Cwele case: witness in Brazil jail may testify on video

2010-10-15 00:00

THE testimony of alleged South Coast drug mule Tessa Beetge could provide crucial answers in the trial of Sheryl Cwele (49) and Nigerian Frank Nabolisa (41), who are charged with trafficking in cocaine, and the judge has urged the state to consider ways of getting her evidence before court.

High court Judge Piet Koen suggested one way might be via a video link between the Brazilian jail, where Beetge is serving an eight-year sentence, or possibly on commission. He urged state advocate Ian Cooke and the defence to give thought to the matter.

“It seems to be more and more, with two versions being advanced, that Tessa Beetge’s evidence might be crucial for a proper verdict,” he said.

Cooke earlier abandoned his intention to attempt to admit a written statement from Beetge, which means she cannot be cross-examined.

He said he has tried to arrange for Beetge to be brought to South Africa to testify in person, but there are too many difficulties, including fears by Brazil that she might refuse to return.

The state alleges that Beetge and state witness Charmaine Moss were victims of a conspiracy by Cwele and Nabolisa to smuggle drugs internationally.

Beetge was arrested with nine or 10 kg of cocaine in her luggage at Sao Paulo airport on June 13, 2008.

Investigating officer Lieutenant-Colonel Izak Ludick told the court the street value of cocaine is between R200 and R500 per gram depending on the purity. The value of the cocaine in Beetge’s possession was therefore between R2 million and R5 million.

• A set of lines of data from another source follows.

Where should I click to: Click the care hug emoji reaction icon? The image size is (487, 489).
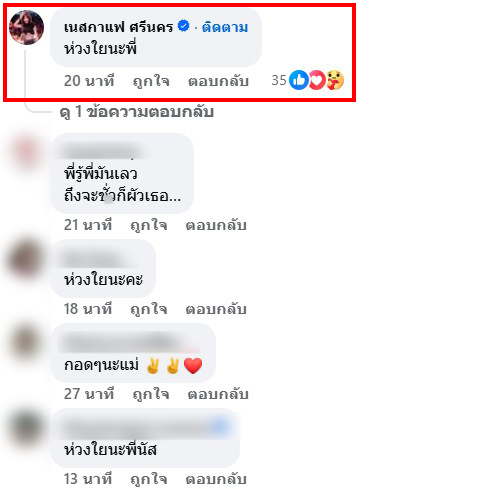click(x=335, y=80)
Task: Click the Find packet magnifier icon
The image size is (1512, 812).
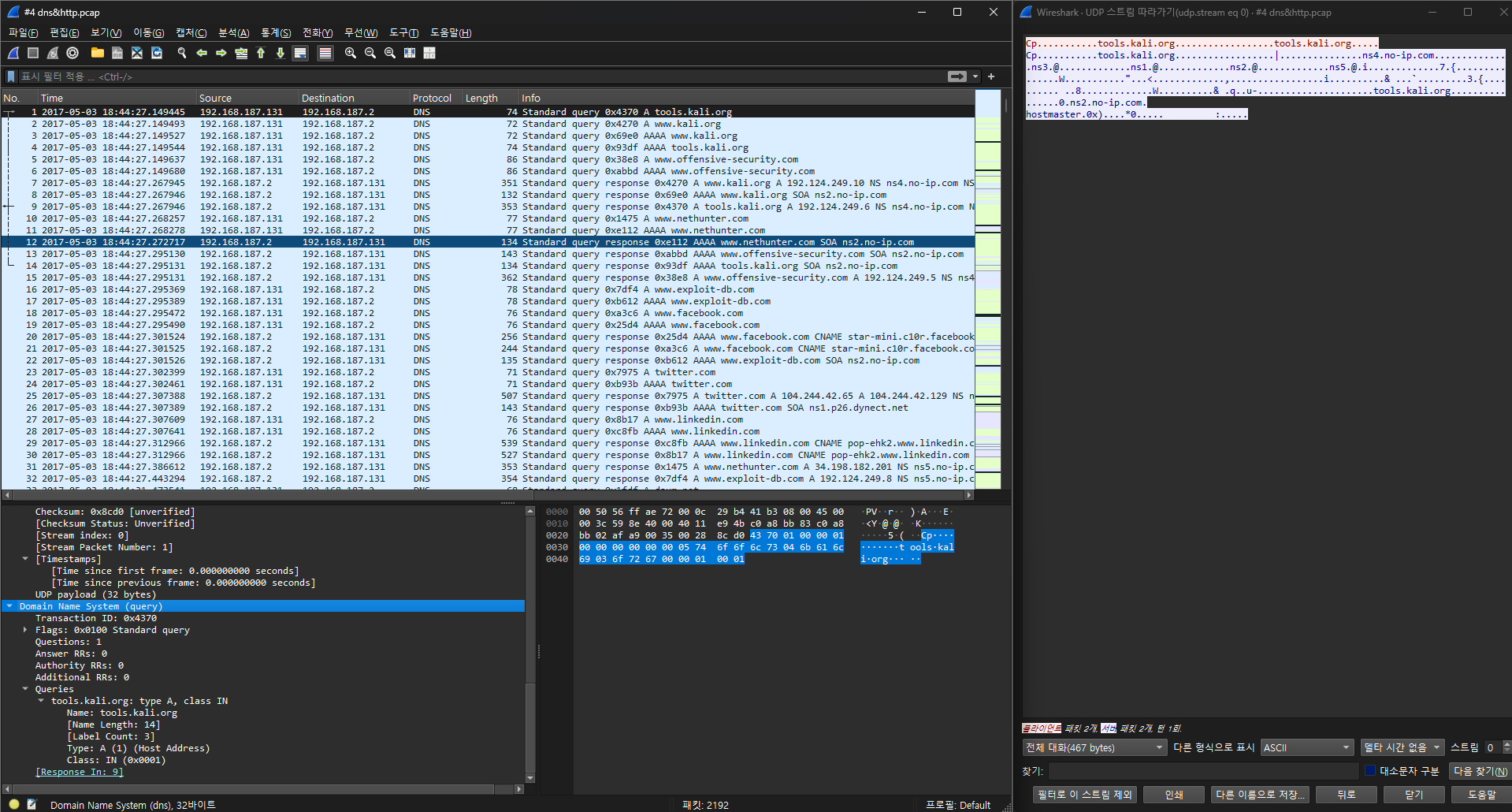Action: pos(182,53)
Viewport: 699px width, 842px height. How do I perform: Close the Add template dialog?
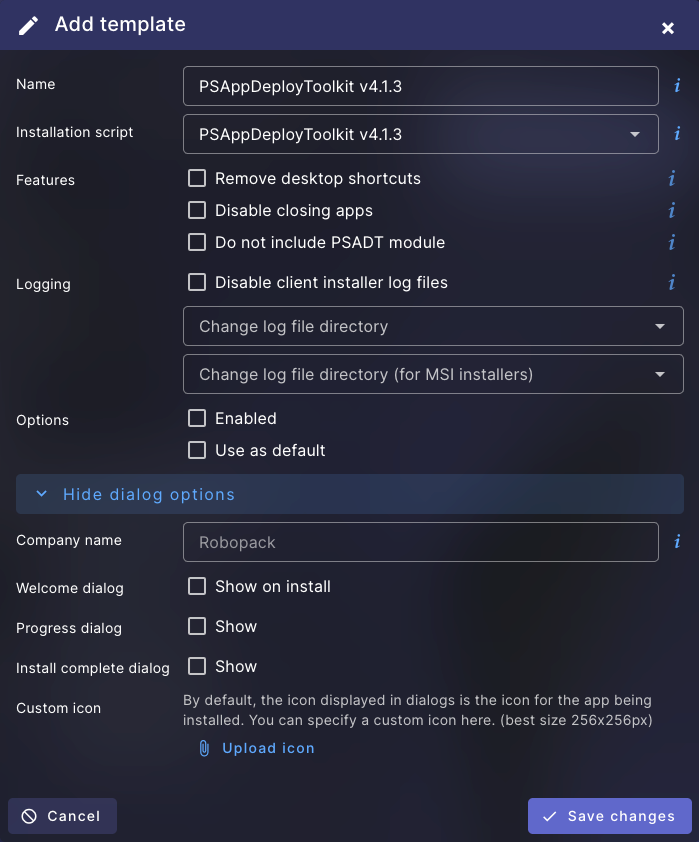pos(667,28)
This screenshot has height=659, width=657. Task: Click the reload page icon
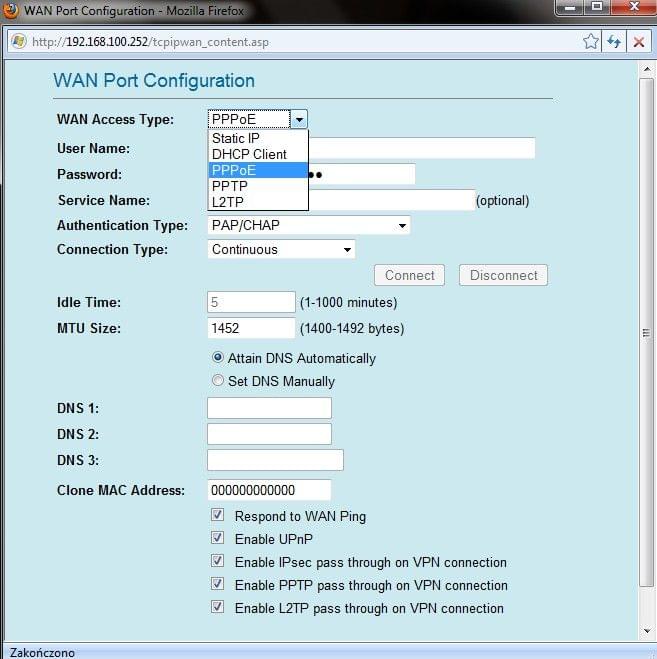pos(613,42)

Beetge’s ex-boyfriend of three years, Hendrik Claasen, testified yesterday that the day Beetge left for overseas he was with her in Cwele’s office and Cwele told Beetge she would be paid £1 000 (R10 900) per week for the two weeks she was to be in London.

Claasen said Cwele also asked if he was interested in a job overseas, but he refused. He accompanied Beetge to Cwele’s house where Cwele gave Beetge a “good luck” coat for London, along with R500 cash.

Cwele’s advocate suggested to Claasen that this was a “concocted story” and that Cwele met him only at Beetge’s request to reassure him as Claasen was jealous and worried she was going overseas with another man.


THE court was yesterday handed a faxed copy of a detailed medical report indicating that key witness Charmaine Moss is unfit to testify before October 29, and stating she is suffering from hypertension, anxiety disorder, panic attacks and insomnia. The state and defence have yet to discuss the implications of the report. The case will resume on Monday.